_TASK DETAILS_:
Lines before the one containing "Given: Open the Data set Particle 1 dropdown" are to be left out; reproduce that line and all the rest of the entries exactly.

_MATERIAL TO PROCESS_:
=== Section Start ===
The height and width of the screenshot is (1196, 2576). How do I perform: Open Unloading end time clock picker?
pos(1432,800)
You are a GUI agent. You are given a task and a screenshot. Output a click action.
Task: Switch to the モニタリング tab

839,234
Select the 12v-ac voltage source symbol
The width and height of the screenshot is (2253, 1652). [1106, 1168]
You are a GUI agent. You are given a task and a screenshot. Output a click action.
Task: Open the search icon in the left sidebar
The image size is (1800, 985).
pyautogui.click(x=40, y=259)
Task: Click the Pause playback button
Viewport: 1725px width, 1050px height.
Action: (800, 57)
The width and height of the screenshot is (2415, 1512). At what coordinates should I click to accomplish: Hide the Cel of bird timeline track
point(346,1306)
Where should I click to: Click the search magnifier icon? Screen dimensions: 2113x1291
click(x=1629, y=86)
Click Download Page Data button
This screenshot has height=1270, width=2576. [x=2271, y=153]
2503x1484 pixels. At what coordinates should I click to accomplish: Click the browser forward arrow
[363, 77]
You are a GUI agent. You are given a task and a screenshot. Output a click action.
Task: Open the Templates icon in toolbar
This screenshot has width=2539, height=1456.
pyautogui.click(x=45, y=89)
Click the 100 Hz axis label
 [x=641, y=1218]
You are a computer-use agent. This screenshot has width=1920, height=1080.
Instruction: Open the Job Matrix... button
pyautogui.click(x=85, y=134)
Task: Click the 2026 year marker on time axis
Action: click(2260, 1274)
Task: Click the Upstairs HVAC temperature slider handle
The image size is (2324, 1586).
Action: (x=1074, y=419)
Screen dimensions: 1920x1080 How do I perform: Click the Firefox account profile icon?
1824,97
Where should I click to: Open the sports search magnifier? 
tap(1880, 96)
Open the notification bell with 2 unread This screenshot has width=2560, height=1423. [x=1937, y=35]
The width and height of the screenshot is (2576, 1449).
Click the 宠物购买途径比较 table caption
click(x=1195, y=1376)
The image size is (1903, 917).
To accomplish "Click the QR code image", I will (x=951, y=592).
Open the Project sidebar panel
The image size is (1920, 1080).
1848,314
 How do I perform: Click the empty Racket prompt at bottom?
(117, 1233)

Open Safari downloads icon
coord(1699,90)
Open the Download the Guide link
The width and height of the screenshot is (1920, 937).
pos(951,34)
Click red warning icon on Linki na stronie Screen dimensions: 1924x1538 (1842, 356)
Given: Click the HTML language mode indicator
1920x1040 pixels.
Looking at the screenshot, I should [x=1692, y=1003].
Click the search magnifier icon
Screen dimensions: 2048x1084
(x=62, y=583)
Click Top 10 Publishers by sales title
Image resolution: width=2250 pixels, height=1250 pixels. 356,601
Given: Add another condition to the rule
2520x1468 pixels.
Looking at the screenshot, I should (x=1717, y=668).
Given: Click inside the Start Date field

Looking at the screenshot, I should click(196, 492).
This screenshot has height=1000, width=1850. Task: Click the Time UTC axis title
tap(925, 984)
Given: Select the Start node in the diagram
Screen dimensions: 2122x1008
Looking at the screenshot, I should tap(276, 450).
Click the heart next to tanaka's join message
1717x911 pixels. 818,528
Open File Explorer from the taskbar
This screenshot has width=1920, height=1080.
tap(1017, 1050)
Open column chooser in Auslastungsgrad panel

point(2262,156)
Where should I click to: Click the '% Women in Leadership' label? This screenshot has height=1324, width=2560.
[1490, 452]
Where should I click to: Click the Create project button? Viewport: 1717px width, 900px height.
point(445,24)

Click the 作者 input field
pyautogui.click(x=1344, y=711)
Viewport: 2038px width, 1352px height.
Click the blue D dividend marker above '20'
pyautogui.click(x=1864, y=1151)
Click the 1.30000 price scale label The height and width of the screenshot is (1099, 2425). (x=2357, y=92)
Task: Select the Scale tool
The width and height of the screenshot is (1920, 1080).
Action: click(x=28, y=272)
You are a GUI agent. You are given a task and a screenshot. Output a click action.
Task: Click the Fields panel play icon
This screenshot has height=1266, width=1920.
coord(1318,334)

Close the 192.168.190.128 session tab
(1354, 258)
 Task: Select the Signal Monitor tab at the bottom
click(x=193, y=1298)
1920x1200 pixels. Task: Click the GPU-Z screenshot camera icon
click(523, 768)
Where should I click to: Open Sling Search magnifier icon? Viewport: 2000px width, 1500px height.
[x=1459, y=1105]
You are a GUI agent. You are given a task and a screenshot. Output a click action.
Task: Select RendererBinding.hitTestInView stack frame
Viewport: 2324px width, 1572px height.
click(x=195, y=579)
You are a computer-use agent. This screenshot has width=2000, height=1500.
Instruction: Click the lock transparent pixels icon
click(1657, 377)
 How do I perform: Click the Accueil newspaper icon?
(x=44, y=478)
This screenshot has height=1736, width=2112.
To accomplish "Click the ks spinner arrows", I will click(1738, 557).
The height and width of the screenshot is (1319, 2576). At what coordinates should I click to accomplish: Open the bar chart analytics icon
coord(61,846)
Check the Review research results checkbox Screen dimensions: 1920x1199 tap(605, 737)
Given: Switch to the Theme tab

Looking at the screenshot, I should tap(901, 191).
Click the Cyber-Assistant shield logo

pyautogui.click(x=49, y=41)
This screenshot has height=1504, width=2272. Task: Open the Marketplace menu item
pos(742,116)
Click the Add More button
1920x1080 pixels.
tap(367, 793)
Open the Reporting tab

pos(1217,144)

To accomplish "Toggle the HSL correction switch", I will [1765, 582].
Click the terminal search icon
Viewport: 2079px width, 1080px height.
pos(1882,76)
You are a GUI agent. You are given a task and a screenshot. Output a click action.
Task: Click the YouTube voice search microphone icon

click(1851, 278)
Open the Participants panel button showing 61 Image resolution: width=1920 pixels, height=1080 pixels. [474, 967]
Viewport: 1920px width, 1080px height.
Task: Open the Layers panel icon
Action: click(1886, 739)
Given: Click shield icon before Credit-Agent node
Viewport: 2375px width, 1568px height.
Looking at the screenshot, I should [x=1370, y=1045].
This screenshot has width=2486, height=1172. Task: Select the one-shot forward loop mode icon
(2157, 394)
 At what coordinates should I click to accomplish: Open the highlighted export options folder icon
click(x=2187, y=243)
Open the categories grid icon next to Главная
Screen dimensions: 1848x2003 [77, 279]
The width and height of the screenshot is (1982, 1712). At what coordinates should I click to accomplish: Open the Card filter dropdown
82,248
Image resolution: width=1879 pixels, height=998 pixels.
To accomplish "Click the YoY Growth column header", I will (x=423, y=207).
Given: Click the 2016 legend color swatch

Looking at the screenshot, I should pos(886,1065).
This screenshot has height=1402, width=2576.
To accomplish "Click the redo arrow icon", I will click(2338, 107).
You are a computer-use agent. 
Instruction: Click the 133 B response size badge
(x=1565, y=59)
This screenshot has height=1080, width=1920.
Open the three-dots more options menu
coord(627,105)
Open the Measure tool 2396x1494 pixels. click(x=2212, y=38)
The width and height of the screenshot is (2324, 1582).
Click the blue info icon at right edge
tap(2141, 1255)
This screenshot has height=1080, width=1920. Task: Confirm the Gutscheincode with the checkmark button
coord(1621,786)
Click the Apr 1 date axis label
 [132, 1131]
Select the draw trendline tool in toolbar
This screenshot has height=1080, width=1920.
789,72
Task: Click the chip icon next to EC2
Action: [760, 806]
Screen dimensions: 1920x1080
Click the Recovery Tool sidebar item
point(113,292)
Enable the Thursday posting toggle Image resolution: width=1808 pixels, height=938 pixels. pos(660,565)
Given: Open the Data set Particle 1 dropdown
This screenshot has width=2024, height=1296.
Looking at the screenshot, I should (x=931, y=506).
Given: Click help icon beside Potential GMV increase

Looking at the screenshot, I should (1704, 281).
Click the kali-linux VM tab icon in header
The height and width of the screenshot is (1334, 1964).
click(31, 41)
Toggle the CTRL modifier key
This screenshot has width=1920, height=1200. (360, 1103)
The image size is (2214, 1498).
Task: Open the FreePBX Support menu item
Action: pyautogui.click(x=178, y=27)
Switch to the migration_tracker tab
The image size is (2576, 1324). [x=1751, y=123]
=== Section End ===
_FINISHED EXERCISE_:
Given: Open the Data set Particle 1 dropdown
This screenshot has width=2024, height=1296.
Looking at the screenshot, I should (x=931, y=506).
Given: Click help icon beside Potential GMV increase

Looking at the screenshot, I should (1704, 281).
Click the kali-linux VM tab icon in header
The height and width of the screenshot is (1334, 1964).
click(31, 41)
Toggle the CTRL modifier key
This screenshot has width=1920, height=1200. (360, 1103)
The image size is (2214, 1498).
Task: Open the FreePBX Support menu item
Action: pyautogui.click(x=178, y=27)
Switch to the migration_tracker tab
The image size is (2576, 1324). [x=1751, y=123]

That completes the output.